From: Bjorn Helgaas on
Oops, I added Yinghai to the CC: list, but I forgot to add
linux-pci(a)vger.kernel.org. Please add that on any future replies.
--
To unsubscribe from this list: send the line "unsubscribe linux-kernel" in
the body of a message to majordomo(a)vger.kernel.org
More majordomo info at http://vger.kernel.org/majordomo-info.html
Please read the FAQ at http://www.tux.org/lkml/
From: Bjorn Helgaas on
On Wednesday, May 12, 2010 12:14:32 pm Mike Travis wrote:
> Subject: [Patch 1/1] x86 pci: Add option to not assign BAR's if not already assigned
> From: Mike Habeck <habeck(a)sgi.com>
>
> The Linux kernel assigns BARs that a BIOS did not assign, most likely
> to handle broken BIOSes that didn't enumerate the devices correctly.
> On UV the BIOS purposely doesn't assign I/O BARs for certain devices/
> drivers we know don't use them (examples, LSI SAS, Qlogic FC, ...).
> We purposely don't assign these I/O BARs because I/O Space is a very
> limited resource. There is only 64k of I/O Space, and in a PCIe
> topology that space gets divided up into 4k chucks (this is due to
> the fact that a pci-to-pci bridge's I/O decoder is aligned at 4k)...
> Thus a system can have at most 16 cards with I/O BARs: (64k / 4k = 16)
>
> SGI needs to scale to >16 devices with I/O BARs. So by not assigning
> I/O BARs on devices we know don't use them, we can do that (iff the
> kernel doesn't go and assign these BARs that the BIOS purposely didn't
> assign).

I don't quite understand this part. If you boot with "pci=nobar",
the BIOS doesn't assign BARs, Linux doesn't either, the drivers
don't need them -- everything works, and that makes sense so far.
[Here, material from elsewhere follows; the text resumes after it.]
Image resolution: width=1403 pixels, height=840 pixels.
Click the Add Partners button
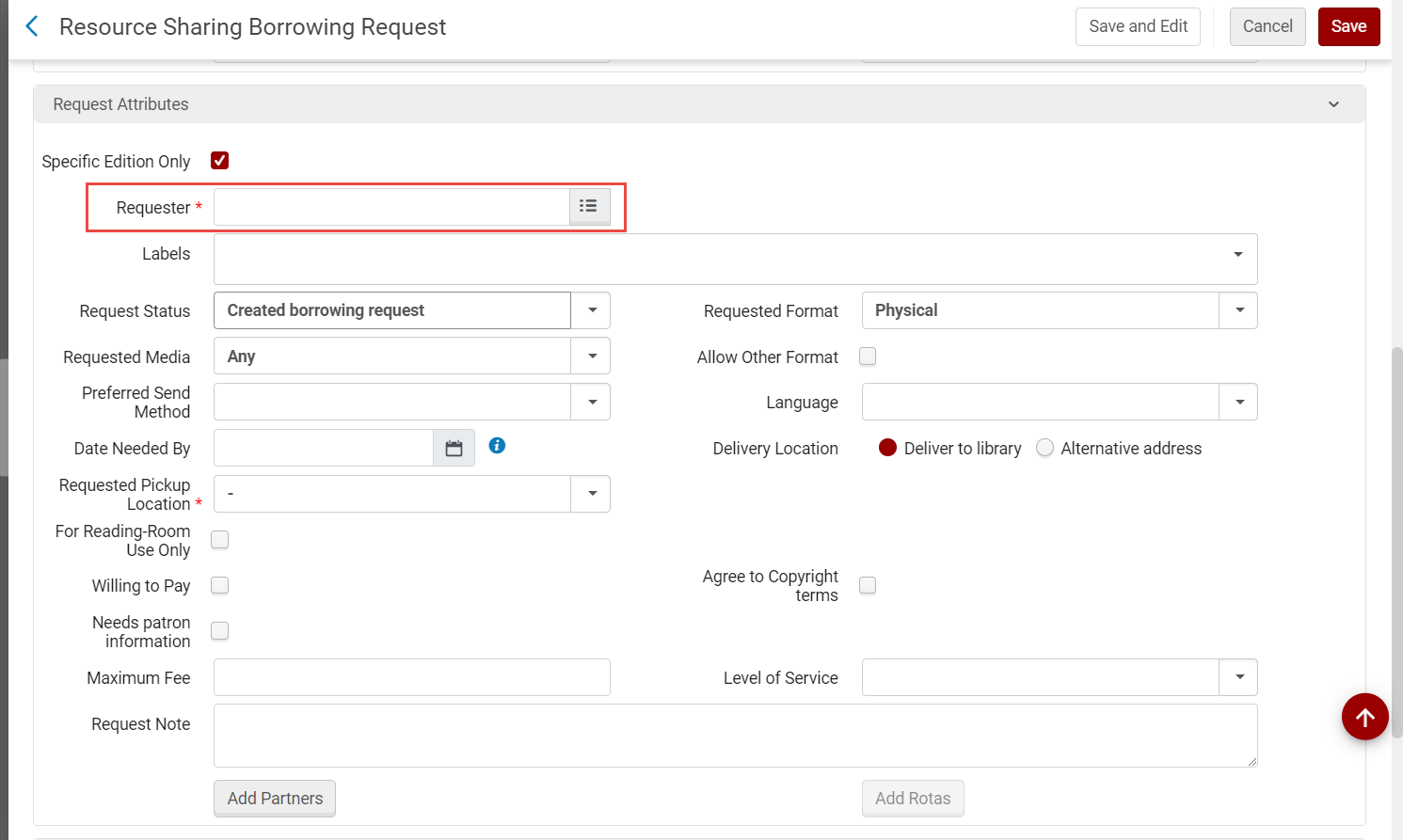[x=275, y=799]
Now, if you boot normally (without "pci=nobar"), what changes?
The BIOS situation is the same, but Linux tries to assign the
unassigned BARs. It may assign a few before running out of space,
but the drivers still don't need those BARs. What breaks?

> This patch will not assign a resource to a device BAR if that BAR was
> not assigned by the BIOS, and the kernel cmdline option 'pci=nobar'
> was specified. This patch is closely modeled after the 'pci=norom'
> option that currently exists in the tree.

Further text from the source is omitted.